7.1Het gaat in deze zaak om het volgende.
a. [appellant] heeft van 1 oktober 2010 tot en met 31 december 2012 met behoud van zijn WIA uitkering ingevolge een door het UWV werkbedrijf geregelde proefplaatsing als fulltime monteur in dienst van Climate4U gewerkt.
b. Met ingang van 1 januari 2013 zijn partijen een arbeidsovereenkomst aangegaan.
c. Op 1 februari 2013 heeft er tussen partijen een gesprek plaatsgevonden, waarin Climat4u c.s. heeft aangegeven geen verbetering te hebben gezien in het functioneren van [appellant]. Volgens [appellant] is hij tijdens dit gesprek ontslagen; volgens Climate4U zijn partijen met wederzijds goedvinden uit elkaar gegaan.
d. Bij brief van 8 februari 2013 (productie D bij inleidende dagvaarding) heeft de advocaat van [appellant] zich beroepen op de nietigheid van het ontslag en aangegeven dat [appellant] zich beschikbaar houdt zijn werk te hervatten.
e. Op 11 februari 2013 heeft Climate4U c.s. onder meer medegedeeld dat de samenwerking tussen partijen in goed overleg is gestopt nu [appellant] zijn functie niet kan uit voeren wegens een gebrek aan kennis van het vak en zijn fysieke beperkingen.

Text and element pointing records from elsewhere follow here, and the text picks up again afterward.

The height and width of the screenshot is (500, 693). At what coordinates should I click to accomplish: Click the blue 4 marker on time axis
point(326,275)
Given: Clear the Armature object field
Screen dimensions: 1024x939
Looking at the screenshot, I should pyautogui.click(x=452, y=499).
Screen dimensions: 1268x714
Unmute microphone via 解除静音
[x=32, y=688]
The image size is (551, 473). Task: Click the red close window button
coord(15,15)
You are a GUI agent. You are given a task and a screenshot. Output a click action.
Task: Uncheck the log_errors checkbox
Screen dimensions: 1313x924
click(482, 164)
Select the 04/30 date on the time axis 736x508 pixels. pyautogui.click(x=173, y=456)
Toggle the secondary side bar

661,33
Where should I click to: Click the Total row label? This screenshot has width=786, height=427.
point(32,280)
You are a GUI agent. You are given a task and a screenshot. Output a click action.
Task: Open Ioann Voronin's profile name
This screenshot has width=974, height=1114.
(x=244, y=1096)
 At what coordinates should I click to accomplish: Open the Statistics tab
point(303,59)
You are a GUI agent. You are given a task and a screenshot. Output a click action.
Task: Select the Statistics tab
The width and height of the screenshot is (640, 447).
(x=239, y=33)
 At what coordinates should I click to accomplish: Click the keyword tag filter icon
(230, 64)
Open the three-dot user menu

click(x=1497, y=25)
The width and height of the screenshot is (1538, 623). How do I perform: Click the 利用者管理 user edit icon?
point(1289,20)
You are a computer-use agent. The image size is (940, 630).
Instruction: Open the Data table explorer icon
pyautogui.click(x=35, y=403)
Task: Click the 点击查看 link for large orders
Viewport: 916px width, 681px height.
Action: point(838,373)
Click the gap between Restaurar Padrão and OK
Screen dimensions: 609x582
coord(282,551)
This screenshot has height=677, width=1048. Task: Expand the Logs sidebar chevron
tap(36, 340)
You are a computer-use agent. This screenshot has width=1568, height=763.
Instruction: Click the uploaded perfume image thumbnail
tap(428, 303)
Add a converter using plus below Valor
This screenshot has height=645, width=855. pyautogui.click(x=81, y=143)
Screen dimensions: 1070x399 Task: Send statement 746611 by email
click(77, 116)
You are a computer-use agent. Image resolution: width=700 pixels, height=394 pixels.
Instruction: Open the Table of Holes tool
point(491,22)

f. Bij brief van 13 februari 2013 (productie F bij inleidende dagvaarding) deelt Climate4U c.s. aan de advocaat van [appellant] mee dat zij op 11 februari 2013 vergeefs contact heeft gezocht met [appellant] en voorts dat [appellant] op geen enkele wijze contact heeft gezocht met Climate4U c.s. om aan te vangen met het hervatten van zijn werkzaamheden en dat zij de arbeidsovereenkomst als beëindigd beschouwt.
g. Op 15 februari 2013 heeft de advocaat van Climate4U c.s. naar aanleiding van een telefoongesprek met de advocaat van [appellant] middels een email onder meer bericht dat Climate4U c.s. bereid is mee te werken aan een beëindiging van de arbeidsovereenkomst middels een vaststellingsovereenkomst. Indien het partijen niet lukt om tot overeenstemming te komen is Climate4U c.s. bereid om [appellant] weer in dienst te nemen voor het verloop van de nog resterende viereneenhalve maand en verwacht zij hem maandagochtend weer op het werk.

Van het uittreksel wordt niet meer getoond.